In May, the FCA updated its guidance to clarify this: “Lenders may use sources other than credit files, such as bank account information, to take account of other factors in their lending decisions. These factors could include changes to income and expenditure.”
Extending the holiday
Lenders are currently writing to customers who are nearing the end of their three-month mortgage holidays to outline the details of their new monthly payment.
Virgin Money Group says any payment holiday will not affect its future lending decisions – but that’s unusual.
Lloyds Banking Group – which includes the Halifax – says it has approved 450,000 payment holidays for its customers.
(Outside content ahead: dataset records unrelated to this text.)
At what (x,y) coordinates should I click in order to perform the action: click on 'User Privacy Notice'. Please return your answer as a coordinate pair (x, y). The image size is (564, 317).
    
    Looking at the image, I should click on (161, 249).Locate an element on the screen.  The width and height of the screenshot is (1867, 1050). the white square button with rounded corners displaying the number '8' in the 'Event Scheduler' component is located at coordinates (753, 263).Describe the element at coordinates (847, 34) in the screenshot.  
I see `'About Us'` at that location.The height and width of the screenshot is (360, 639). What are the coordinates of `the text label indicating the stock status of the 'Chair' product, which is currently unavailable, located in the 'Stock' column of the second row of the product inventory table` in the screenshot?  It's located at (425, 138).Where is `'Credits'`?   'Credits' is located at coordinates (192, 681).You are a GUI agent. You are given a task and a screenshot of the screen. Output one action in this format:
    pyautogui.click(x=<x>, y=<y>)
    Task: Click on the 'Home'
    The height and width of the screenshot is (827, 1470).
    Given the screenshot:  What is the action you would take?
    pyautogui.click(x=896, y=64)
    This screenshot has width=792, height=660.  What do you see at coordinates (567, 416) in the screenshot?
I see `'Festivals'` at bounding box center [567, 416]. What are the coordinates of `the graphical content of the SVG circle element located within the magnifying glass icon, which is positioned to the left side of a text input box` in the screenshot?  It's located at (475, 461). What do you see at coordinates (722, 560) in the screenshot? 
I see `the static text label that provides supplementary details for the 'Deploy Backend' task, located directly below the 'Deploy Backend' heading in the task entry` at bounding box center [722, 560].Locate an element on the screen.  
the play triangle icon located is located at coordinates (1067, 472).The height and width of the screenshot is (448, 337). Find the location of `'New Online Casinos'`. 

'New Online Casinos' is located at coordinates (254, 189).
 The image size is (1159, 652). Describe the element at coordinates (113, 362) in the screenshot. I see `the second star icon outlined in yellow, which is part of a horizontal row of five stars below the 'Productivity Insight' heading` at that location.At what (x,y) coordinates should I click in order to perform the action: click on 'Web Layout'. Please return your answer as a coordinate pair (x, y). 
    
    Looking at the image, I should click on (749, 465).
Tom Martin, remote mortgages director at the Halifax, explains that being on a mortgage holiday could affect your ability to borrow: “We base our decisions on a full understanding of a customer’s up-to-date circumstances,” he says.
“We do take into consideration your latest financial position, but we recognise as well that these are unprecedented times and we will consider individual circumstances as part of that process.”
He advises borrowers to wait three months after resuming payments before applying for more borrowing – and if people are able to resume their repayments, they should, as this stops extra interest being charged.
NatWest said: “We will take customers’ circumstances into consideration when considering any borrowing requests. If a customer’s income is currently impacted by Covid and they are unable to afford their mortgage, we would consider this.”
The bank also said that if customers resumed repayments after a payment holiday, the deferral would not be a factor in any lending decision.
Joe Garner, chief executive of Nationwide, the country’s biggest building society, told the BBC in May that he thought a second mortgage holiday should be marked on a borrower’s record, although it is not doing so, in line with FCA guidance.
A spokesperson for the Treasury said: “The Financial Conduct Authority has been clear that payment holidays should not have a long-term impact on people’s credit rating.”
Mortgage holders have until 31 October to apply for a three-month mortgage holiday if their finances have been affected by the pandemic. The FCA has banned repossessions until the end of October.